In 1960, she married Samuel C. Bookbinder, of the restaurant family, who brought her to Philadelphia. She was 23.
They had two boys and a girl, and once the children were in school, Constance became a model at John Wanamaker across from City Hall, doing what we today call greeting. Using her model voice, she says to me, “Good afternoon, sir. Today we are having a sale of Omar ties in the men’s department.” She smiles warmly.
“They kept me for 30 years,” she says, and you know they were happy years.
Sam’s Jewish father — known as “Murph” — married a Catholic woman. Sam was raised Catholic and married Constance at St. Patrick’s Cathedral in New York City.
Because of religious intolerance in the family, Murph was exiled from the original Bookbinder’s restaurant at 125 Walnut St. in Old City, Constance tells me. He retaliated by opening Bookbinder’s Seafood House at 215 S. 15th St. in Center City in 1935, sealing the schism in the family.
The business at 125 Walnut was bought in 1945 by John M. Taxin, whose family owned it until it closed in 2009. Constance’s husband remained connected with the 15th Street restaurant until his death. It closed in 2004.
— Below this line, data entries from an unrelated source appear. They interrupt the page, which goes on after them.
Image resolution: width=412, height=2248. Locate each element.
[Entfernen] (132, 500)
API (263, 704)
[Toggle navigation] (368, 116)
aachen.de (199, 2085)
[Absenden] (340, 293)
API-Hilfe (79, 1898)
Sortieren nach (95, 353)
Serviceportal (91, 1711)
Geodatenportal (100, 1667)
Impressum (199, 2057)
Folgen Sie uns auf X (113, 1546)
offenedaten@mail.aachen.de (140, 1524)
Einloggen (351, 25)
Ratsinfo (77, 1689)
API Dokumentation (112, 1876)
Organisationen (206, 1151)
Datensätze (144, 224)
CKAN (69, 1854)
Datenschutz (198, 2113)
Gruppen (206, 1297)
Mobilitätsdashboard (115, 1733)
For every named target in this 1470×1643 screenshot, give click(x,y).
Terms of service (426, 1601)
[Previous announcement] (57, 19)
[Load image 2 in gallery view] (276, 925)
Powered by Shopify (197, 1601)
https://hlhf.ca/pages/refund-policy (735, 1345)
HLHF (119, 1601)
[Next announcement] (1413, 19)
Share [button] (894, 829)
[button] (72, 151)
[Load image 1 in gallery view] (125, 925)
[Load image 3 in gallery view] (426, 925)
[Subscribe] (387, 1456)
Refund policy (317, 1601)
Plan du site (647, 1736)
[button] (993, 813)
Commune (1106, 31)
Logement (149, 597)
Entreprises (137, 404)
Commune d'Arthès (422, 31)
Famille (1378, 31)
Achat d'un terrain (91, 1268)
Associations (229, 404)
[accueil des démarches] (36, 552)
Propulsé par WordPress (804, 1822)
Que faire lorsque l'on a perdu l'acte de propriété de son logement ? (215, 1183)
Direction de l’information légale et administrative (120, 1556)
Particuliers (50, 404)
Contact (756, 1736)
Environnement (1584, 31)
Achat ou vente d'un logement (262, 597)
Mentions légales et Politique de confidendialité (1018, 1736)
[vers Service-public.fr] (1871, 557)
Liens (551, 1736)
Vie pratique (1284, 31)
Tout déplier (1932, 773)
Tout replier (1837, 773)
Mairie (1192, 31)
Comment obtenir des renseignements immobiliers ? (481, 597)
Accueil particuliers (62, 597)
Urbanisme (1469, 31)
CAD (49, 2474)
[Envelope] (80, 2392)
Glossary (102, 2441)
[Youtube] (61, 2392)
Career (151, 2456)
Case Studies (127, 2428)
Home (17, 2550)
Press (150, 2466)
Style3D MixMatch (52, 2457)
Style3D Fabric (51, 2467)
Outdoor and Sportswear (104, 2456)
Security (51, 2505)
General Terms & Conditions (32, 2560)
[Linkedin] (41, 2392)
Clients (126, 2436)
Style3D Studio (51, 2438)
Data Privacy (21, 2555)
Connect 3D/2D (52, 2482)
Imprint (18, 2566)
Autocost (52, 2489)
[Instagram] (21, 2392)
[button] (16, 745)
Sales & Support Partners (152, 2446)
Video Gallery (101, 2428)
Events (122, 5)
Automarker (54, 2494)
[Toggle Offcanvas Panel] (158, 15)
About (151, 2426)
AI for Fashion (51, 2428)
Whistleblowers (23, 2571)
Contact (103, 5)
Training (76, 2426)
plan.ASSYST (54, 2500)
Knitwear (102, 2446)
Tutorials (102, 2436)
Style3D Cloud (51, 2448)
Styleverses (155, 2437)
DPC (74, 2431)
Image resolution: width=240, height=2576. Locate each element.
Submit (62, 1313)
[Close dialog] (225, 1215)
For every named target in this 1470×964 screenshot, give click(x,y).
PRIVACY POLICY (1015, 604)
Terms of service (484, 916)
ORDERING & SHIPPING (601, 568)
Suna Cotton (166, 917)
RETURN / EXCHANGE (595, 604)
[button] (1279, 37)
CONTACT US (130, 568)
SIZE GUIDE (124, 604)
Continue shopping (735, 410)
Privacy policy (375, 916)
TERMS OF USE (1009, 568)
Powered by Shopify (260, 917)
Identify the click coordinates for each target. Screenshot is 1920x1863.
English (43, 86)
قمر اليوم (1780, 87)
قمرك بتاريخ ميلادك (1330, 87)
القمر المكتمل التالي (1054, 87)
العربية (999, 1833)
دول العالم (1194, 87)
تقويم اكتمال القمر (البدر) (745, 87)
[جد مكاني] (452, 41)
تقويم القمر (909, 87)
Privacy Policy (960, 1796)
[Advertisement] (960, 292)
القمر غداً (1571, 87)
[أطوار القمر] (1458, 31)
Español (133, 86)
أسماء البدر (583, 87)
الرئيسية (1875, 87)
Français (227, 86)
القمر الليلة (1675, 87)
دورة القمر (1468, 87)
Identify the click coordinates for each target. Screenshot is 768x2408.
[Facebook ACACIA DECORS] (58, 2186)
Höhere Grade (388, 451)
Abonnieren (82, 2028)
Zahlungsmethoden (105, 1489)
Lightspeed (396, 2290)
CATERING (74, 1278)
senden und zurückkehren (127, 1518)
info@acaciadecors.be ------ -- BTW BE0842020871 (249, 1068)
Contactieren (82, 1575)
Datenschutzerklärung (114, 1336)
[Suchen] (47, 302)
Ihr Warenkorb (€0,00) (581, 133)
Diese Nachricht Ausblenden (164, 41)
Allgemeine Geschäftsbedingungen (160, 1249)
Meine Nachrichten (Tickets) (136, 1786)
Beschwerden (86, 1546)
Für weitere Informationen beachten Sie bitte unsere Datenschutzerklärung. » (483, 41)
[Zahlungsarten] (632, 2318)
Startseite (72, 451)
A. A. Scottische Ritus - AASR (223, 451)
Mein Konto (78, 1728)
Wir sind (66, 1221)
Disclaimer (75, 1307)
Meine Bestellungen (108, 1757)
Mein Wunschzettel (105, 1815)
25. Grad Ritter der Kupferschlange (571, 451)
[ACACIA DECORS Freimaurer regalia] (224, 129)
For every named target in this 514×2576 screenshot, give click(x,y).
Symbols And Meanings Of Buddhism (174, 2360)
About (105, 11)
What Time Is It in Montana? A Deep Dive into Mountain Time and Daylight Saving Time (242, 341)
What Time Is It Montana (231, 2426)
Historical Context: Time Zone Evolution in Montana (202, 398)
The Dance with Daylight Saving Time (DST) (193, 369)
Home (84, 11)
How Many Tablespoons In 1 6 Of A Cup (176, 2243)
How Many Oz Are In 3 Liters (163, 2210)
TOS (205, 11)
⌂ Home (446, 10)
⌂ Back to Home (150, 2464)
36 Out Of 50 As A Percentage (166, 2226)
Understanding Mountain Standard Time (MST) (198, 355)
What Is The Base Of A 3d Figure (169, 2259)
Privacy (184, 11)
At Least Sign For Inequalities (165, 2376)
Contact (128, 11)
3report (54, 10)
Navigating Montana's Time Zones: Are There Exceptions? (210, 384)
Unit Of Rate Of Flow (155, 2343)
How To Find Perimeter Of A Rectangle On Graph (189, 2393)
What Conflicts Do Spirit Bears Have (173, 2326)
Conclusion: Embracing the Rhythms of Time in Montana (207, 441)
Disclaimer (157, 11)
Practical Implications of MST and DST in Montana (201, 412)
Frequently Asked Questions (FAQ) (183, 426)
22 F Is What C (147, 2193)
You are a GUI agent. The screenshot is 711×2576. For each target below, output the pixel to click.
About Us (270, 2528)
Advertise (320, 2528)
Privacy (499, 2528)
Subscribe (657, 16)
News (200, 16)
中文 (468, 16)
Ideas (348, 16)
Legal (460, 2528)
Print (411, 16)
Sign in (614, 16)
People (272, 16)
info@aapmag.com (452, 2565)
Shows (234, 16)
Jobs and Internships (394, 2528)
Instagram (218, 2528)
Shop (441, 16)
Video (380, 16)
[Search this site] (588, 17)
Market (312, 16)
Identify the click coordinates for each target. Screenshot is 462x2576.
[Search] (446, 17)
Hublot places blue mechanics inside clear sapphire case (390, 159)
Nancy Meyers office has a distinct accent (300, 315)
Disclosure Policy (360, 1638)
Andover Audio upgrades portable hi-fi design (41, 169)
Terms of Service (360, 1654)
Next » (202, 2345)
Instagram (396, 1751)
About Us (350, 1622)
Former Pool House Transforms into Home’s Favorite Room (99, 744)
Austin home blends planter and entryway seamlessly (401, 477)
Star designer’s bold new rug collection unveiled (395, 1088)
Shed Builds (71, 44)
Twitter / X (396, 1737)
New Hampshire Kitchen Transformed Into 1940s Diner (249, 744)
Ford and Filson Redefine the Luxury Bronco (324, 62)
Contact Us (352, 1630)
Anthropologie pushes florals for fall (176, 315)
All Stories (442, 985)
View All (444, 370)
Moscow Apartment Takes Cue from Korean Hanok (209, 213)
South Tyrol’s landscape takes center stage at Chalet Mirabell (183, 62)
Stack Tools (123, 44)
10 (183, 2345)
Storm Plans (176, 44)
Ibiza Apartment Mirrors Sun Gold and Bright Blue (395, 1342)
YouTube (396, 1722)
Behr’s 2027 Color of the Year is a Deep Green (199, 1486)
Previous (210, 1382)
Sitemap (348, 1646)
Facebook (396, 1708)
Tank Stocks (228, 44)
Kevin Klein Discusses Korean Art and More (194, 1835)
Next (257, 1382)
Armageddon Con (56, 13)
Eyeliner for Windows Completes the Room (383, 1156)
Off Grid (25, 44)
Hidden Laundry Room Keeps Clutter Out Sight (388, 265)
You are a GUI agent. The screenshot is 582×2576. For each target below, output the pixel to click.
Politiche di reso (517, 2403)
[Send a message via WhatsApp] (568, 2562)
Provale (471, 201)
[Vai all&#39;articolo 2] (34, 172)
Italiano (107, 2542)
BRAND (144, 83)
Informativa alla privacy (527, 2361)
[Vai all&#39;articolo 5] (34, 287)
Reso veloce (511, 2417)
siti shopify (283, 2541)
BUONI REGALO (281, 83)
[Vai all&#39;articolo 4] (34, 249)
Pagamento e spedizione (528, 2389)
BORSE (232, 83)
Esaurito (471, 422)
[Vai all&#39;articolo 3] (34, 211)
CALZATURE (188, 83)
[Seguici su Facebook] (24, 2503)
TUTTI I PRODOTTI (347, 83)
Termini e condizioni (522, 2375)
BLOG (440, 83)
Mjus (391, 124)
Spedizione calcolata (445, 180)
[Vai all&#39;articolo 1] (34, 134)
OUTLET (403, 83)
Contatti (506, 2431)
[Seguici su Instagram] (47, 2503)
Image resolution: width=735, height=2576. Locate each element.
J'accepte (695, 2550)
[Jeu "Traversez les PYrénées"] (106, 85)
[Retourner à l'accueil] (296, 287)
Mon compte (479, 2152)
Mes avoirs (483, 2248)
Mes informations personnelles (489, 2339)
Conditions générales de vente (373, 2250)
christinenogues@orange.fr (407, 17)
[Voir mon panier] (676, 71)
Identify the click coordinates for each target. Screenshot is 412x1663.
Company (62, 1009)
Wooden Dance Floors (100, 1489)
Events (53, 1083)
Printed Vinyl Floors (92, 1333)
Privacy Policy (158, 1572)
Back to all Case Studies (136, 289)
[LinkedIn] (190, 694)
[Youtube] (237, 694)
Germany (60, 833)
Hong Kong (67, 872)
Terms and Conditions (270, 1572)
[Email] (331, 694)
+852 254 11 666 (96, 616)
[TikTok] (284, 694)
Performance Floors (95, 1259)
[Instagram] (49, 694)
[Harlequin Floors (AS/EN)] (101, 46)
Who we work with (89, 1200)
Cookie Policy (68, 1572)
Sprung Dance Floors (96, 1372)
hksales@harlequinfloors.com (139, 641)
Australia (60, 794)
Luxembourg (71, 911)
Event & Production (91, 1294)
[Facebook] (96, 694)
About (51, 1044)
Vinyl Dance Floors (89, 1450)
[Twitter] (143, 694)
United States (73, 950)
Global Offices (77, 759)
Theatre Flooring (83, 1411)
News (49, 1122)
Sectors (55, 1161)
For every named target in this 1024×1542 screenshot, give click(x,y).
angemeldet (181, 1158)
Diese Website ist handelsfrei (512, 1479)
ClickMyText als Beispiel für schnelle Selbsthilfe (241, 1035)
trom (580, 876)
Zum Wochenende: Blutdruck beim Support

Doing online research, I learned that her Graf Zeppelin timepiece is part of a series of watches that promoted the German dirigibles. They sell for between $200 and $1,200 depending on condition.
I called the National Air and Space Museum in D.C. and the Franklin Institute to ask if either had any interest in the pocket watch. The Air and Space Museum says it wants only “unique” items, and the institute, which displays both aeronautics and watches, was not interested.
When Constance goes to her Center City retirement home, it looks like the watch will be going with her.